------ GIVEN DATA ------

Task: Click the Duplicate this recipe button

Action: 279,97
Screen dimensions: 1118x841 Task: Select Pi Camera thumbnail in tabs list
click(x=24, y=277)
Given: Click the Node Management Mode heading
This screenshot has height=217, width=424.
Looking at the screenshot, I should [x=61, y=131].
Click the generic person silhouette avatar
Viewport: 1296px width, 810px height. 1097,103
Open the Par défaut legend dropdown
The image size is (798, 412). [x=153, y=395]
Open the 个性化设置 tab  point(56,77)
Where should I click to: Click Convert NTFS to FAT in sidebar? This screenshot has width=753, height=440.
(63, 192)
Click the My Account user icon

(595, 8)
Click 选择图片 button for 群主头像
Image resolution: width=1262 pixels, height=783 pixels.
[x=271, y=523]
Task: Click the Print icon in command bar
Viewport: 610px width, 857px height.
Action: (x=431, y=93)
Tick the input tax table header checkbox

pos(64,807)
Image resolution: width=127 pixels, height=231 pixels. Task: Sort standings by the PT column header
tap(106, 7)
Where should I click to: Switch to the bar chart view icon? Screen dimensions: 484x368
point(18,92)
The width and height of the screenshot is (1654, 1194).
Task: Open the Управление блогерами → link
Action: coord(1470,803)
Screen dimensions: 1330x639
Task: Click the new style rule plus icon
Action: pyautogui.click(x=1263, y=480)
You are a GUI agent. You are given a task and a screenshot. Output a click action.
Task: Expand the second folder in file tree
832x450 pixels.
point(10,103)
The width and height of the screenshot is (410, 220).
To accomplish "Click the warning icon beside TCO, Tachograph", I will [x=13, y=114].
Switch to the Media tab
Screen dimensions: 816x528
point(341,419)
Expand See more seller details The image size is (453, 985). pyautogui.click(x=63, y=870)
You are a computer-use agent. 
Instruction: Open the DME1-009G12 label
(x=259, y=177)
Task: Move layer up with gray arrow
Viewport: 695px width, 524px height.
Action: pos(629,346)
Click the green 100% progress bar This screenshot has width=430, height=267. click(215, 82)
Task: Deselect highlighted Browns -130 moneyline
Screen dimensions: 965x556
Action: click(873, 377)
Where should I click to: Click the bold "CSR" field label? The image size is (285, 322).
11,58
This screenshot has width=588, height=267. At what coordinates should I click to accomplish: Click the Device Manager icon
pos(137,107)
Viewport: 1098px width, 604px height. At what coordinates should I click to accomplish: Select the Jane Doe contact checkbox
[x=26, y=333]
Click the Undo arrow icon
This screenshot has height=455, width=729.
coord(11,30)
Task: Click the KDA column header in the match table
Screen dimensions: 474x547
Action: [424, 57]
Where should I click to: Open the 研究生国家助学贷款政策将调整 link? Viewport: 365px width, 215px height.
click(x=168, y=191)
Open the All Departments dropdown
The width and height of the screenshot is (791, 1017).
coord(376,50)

------

EXERCISE AIM: Rewrite the lines from the one containing "This screenshot has width=588, height=267." through the last line, swapping "dropdown" for "drop-down menu" and leaving everything else unchanged.

THE COMPLETED TASK:
This screenshot has width=588, height=267. At what coordinates should I click to accomplish: Click the Device Manager icon
pos(137,107)
Viewport: 1098px width, 604px height. At what coordinates should I click to accomplish: Select the Jane Doe contact checkbox
[x=26, y=333]
Click the Undo arrow icon
This screenshot has height=455, width=729.
coord(11,30)
Task: Click the KDA column header in the match table
Screen dimensions: 474x547
Action: [424, 57]
Where should I click to: Open the 研究生国家助学贷款政策将调整 link? Viewport: 365px width, 215px height.
click(x=168, y=191)
Open the All Departments drop-down menu
The width and height of the screenshot is (791, 1017).
coord(376,50)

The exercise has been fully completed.